Being age 62 I am moving to the Philippines to help poor people. My wife got sick and I promissed if she lived I would go help hopeless people. But I need to sell my 60 acres. I have raised cows, rabbits, pigs and done all this Homestead thing for 45 years. But I did a BUY/SELL live fish for money. The land is 1/2 wooded and 1/2 open and I can divide it 10, 20, 30, 40, 50, 60 acres at different PRICES, starting at $117,000 for the whole 60 acres and more or less per acre for smaller parts. I need CASH only as I was offered $200,000 already contract. My parents do fish on 147 acres and net $100,000 per year on $300,000 groos income. My gross is small less than $75,000. But you could get their gross to as they have passed away except my mom is 86 and still selling fish. 812-876-3031 I can do discussions in other areas here on many topics. My concern is making money in Asia to care the poor I have 25 workers there and 5 farms already I am just waiting to sell here my land to go. [email protected] I would qualify as a fish biologist for advise. I will be here on other areas talking and asking questions.


----------



## dhale999

Sorry I am a bit confused. Does the 60 acres have a fish farm that nets $75k/yr. Where in Indiana is this located ? Is there a residence on the property ? Pictures ?
Thank You,
Duane Hale


----------



## Immaculate Sublimity

ellenHoward said:


> Being age 62 I am moving to the Philippines to help poor people. My wife got sick and I promissed if she lived I would go help hopeless people. But I need to sell my 60 acres. I have raised cows, rabbits, pigs and done all this Homestead thing for 45 years. But I did a BUY/SELL live fish for money. The land is 1/2 wooded and 1/2 open and I can divide it 10, 20, 30, 40, 50, 60 acres at different PRICES, starting at $117,000 for the whole 60 acres and more or less per acre for smaller parts. I need CASH only as I was offered $200,000 already contract. My parents do fish on 147 acres and net $100,000 per year on $300,000 groos income. My gross is small less than $75,000. *But you could get their gross to as they have passed away except my mom is 86 and still selling fish.* 812-876-3031 I can do discussions in other areas here on many topics. My concern is making money in Asia to care the poor I have 25 workers there and 5 farms already I am just waiting to sell here my land to go. [email protected] I would qualify as a fish biologist for advise. I will be here on other areas talking and asking questions.
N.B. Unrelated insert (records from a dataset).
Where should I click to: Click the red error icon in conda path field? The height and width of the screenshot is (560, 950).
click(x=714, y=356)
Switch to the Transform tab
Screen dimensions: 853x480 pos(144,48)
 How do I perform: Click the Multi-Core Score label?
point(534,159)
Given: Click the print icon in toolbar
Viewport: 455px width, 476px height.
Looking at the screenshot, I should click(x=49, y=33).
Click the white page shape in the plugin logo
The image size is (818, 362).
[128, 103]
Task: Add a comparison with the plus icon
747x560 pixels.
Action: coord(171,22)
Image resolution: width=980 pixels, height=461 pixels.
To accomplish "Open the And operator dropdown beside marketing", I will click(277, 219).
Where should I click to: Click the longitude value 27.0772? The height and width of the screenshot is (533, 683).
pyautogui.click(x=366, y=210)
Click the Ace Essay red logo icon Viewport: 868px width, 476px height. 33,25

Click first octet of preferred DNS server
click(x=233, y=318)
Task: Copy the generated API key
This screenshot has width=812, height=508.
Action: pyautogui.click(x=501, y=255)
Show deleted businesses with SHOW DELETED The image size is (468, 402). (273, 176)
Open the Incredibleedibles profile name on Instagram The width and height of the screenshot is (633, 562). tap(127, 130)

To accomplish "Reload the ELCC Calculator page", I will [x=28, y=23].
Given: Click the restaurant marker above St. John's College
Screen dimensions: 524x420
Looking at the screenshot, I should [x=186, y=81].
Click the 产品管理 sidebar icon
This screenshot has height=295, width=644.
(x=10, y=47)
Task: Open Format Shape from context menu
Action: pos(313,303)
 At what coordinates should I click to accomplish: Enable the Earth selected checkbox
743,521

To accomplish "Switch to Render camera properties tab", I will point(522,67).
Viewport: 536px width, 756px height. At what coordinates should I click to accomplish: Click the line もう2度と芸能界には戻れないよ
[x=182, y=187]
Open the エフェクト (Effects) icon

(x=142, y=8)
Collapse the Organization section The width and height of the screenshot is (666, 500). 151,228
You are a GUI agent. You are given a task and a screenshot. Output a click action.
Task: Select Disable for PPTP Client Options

your parents passed away but your 86 yr old mother is still selling fish? I am sure there are fish involved here, because something sure smells fishy. Are you taking your wife to the phillipines with you? You've been homesteading since you were 17? This is your second post on these forums, and you are willing to pass up 200k on a contract in leu of 160k cash right now. wouldnt it be easier to take the 200k contract and then sell that? Something aint right, now if this were Denmark we were talking about it would all make sense because there IS something fishy in denmark. or so they say.


----------



## blufford

Immaculate Sublimity said:


> your parents passed away but your 86 yr old mother is still selling fish? I am sure there are fish involved here, because something sure smells fishy. Are you taking your wife to the phillipines with you? You've been homesteading since you were 17? This is your second post on these forums, and you are willing to pass up 200k on a contract in leu of 160k cash right now. wouldnt it be easier to take the 200k contract and then sell that? Something aint right, now if this were Denmark we were talking about it would all make sense because there IS something fishy in denmark. or so they say.




http://home.bluemarble.net/~niceguy/


----------



## thaiblue12

It is in Greene County, IN. 

I googled it and he really does have a fish farm, website and etc. Maybe he did not type it correctly/well. There are parts that are confusing. 

Of course if one is interested I would call and visit the property in person. Which we should all do before making any type of large purchase land or otherwise. 

I would probably kill every dang fish and loose money 

Blufford that is the same site I went to. I was not sure if I show post the link, but it is on the net after all


----------



## RWBlue01

Well, he might be legit. I did a reverse lookup on his phone number and came up with the following.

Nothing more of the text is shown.